But what Taho does is something else. He is still slightly uncoordinated when he flips them around, hot and heavy on top of Hyakkimaru. His hand dives between Hyakkimaru’s thighs, causing him to flinch and part them. Slow caresses wake up sensuous responses of yet untouched spots. Stop teasing, _otouto,_ he wants to say, just grip me there. But can’t really say anything besides moaning his name. _Need to feel more._ _Need to hug him with his legs, that way he can feel Taho’s body._ Taho whispers something in his ear, something Hyakkimaru can’t even perceive as words right now – only intimate touches of sound, another form of caress. His fingers are agonizingly gentle, and a bit slick from Hyakkimaru’s kisses, circling and tantalizing _there_ – Hyakkimaru doesn’t know the word since he never talked about it with anyone; and they make him flare up with sudden shame. That was the word, right? Taho taught him last morning. His fingertip presses and then slightly dives in. Hyakkimaru shudders, his breath hitching. He gasps from the sweetest, completely new sensation.

Taho bites on the flaming skin of his neck, continuing to caress him inside, sensations so raw that it’s almost too much. At least, more than Hyakkimaru can process right now. He groans, shifting his hips until Taho muffles him with his mouth. Can’t take it any longer. All his nerves are strained. _Make me come already, little brother._ Taho pulls out from the kiss and retracts his finger as if overhearing his thoughts. He whispers something again, wrapping his hand around Hyakkimaru’s throbbing cock. And indeed, this is enough. Taho watches him, stroking hard, and his glimmering flame fills Hyakkimaru’s vision as he comes.

The moon is shining over them, an invisible mystery of light. Hyakkimaru can almost see it without really seeing. He knows the word now – “imagine _”_. He knows so many words now, words that form images in his head, objects he’s never even seen as flaming shapes. Language is such a great thing. He wonders if the real world is any similar to these images that he built in his head from the words of others and his own limited senses. Lips are sensitive but having fingers must be much more convenient for deciphering the tiniest details…

“I want to get back my hands soon,” Hyakkimaru says. “I want to touch you.”

“Yeah… Though I’m perfectly fine with the idea of you using your mouth,” Taho chuckles, his voice low and viscous like honey.

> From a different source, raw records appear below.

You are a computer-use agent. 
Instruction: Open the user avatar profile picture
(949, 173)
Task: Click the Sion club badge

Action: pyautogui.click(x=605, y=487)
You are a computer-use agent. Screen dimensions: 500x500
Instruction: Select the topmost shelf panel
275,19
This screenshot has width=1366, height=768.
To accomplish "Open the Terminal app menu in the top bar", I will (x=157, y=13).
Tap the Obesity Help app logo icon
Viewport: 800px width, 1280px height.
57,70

He is warm and mellowed in Hyakkimaru’s arms. There are tiny, salty bits of sweat on his forehead. His flame is radiating soft, steady light. Soon, Hyakkimaru won’t be able to see this light anymore, and the realization almost fills him with hesitation. But no. He wants to see all the colors. All the little details. And maybe, even if he can’t see the light of souls anymore, he will still _sense_ it somehow, just like he senses what is invisible to him now.

Soon, they will get to that damned Hall of Hell and break the deal. He will slay the last demon who eats on his little brother’s soul. He will chop it up into million pieces and send back to where it belongs. Soon.

 

* * *

His brother is sleeping soundly, his lips parted and his breathing long and deep, when Tahomaru jolts and sits up. His heart is racing. The visions of the nightmare still fill up the darkness. There is a buzz in his ears, a buzz of the clouds of locust. His mouth is as dry as the soil under the harsh sun, barren and cracked. He smells not the scents of the mountain forest, but a stench of sickness and death. The drums of war are merging with women’s and children’s cries.

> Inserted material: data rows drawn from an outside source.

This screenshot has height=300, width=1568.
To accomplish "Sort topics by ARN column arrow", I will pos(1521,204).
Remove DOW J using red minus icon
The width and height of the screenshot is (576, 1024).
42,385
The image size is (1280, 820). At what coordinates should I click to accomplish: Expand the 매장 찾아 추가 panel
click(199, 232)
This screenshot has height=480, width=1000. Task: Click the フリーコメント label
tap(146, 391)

Tahomaru squeezes his head, shaking it furiously. The images dissipate, leaving a blunt heaviness in his temples. He scrambles to his feet, unsteady, still not completely back to reality. The waning moon that lost its perfect shape shines high in the sky, between the two dark peaks looming over the trees. It means the night is a bit more than halfway through, probably the first division of the hour of the Tiger.

Fully clothed and armored, the brothers are settled by the entrance of the shrine where the saved children are sleeping. But the night is peaceful and silent. No ghoul is approaching, and no army is chasing them. Is father waiting for them to make a move, Tahomaru wonders, or are they so deeply lost in the wilderness that no one can find them?

He descends the stone steps to the courtyard, feeling the throbbing in his temples slowly fade away. The old stones of the sacred place are glistening with faint silver, casting shadows deep and sharp. The moonlit sky is ghostly-blue, thin like the layers of silk of his mother’s kimono. Hyogo and Mutsu, he thinks, are they watching the same moon now or do they see nothing anymore? What if his nightmare is happening in the reality somewhere in his domain, in this very moment?

_“And may all this land die and rot, if that is its karma."_

Was it him who really uttered those words? Could he betray everything just like that, on the spur of a moment? Their land, people, their lifelong aspirations?

The sensations of his brother’s caress still linger on his body, filling his chest with this big shiny _something_ that it’s hard to breathe. It gets even harder as he remembers the way Hyakkimaru’s lips burned on his skin, the way he held him carefully like something precious. The way he refused to let go. Tahomaru inhales deep and sharp, his body shivering with the reminiscence. He wanted to take his brother, right there and then, wanted so badly he barely held it back. Not now, he told himself, they will have time for this. Will they? He is enjoying his little happiness while his land is in danger. How could he, the heir, fall that low? Is his selfish love worth it?  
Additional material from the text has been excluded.